GBE inhibits high-glucose-induced ROS generation, IL-6 and ICAM-1 expression, and monocyte adhesiveness to HAECs. (A) HAECs were incubated in high glucose or mannitol for 3 days, followed by incubation with GBE (100 μg/ml) or NAC (1 mmol/l), an antioxidant agent, for 1 day. (B) THP-1 labeled with BCECF-AM adhered to HAECs in response to high-glucose or mannitol treatment for 3 days, followed by addition of GBE or NAC for 1 day. (C) HAECs were incubated in high glucose or mannitol for 3 days, followed by incubation in GBE and NAC for 1 day. (D) HAECs were incubated in glucose or mannitol for 3 days, followed by incubation with GBE or NAC for 1 day.

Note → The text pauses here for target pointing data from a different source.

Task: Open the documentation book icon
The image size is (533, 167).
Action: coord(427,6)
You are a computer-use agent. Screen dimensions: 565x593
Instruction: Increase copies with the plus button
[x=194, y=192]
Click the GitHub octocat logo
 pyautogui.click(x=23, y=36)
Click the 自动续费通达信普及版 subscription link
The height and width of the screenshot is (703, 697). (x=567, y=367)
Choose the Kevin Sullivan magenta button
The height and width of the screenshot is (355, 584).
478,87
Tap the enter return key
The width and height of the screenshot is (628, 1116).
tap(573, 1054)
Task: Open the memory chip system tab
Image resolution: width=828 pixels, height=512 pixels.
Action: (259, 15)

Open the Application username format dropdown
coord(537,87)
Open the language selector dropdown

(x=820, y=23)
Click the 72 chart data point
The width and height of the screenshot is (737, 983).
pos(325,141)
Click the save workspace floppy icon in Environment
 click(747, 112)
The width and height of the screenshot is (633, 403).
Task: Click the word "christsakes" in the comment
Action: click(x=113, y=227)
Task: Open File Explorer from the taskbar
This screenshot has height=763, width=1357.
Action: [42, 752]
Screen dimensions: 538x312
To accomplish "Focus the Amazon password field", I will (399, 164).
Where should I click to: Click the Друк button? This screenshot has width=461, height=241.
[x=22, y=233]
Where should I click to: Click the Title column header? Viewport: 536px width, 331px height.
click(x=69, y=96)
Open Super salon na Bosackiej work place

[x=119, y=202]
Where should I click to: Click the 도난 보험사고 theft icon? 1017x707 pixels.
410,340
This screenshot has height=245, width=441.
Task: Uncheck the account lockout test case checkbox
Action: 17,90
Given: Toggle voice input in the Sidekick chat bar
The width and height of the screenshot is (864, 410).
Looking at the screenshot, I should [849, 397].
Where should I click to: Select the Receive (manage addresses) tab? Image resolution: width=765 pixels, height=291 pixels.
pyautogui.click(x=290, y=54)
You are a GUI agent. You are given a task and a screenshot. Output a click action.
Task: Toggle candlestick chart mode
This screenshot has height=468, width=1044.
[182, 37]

Human IL-6 secreted into the medium was measured using ELISA. (E) HAECs were incubated with GBE for 30 min, followed by treatment with IL-6 (5 ng/ml) cytokine for 24 h. The presence of ICAM-1 was determined by western blotting. N = 6 in each set of experiment. *p < 0.05 compared to control group; #p < 0.05 compared to high-glucose or mannitol groups.

Figure 5

GBE inhibits high-glucose-induced activation of STAT1 and STAT3 as well as ICAM-1 accumulation in HAECs. (A) HAECs were incubated in high glucose for 3 days, followed by incubation with GBE, fludarabine (STAT1 inhibitor;20 μmol/l), or piceatannol (10 μmol/l) for 1 day. (B) HAECs were incubated in high glucose for 3 days, followed by incubation with GBE, fludarabine, piceatannol, fludarabine plus GBE, or piceatannol plus GBE for 1 day. (C and D) EMSAs for STAT1 and STAT3 were performed using nuclear extracts from human aortic endothelial cells that were cultured in high glucose or mannitol for 3 days, followed by treatment with GBE. Quantification of STAT1 and STAT3 activation in HAECs treated with high glucose combined with GBE is also shown. N = 6 in each set of experiment. *p < 0.05 compared to control group; # p < 0.05 compared to the high-glucose or mannitol groups.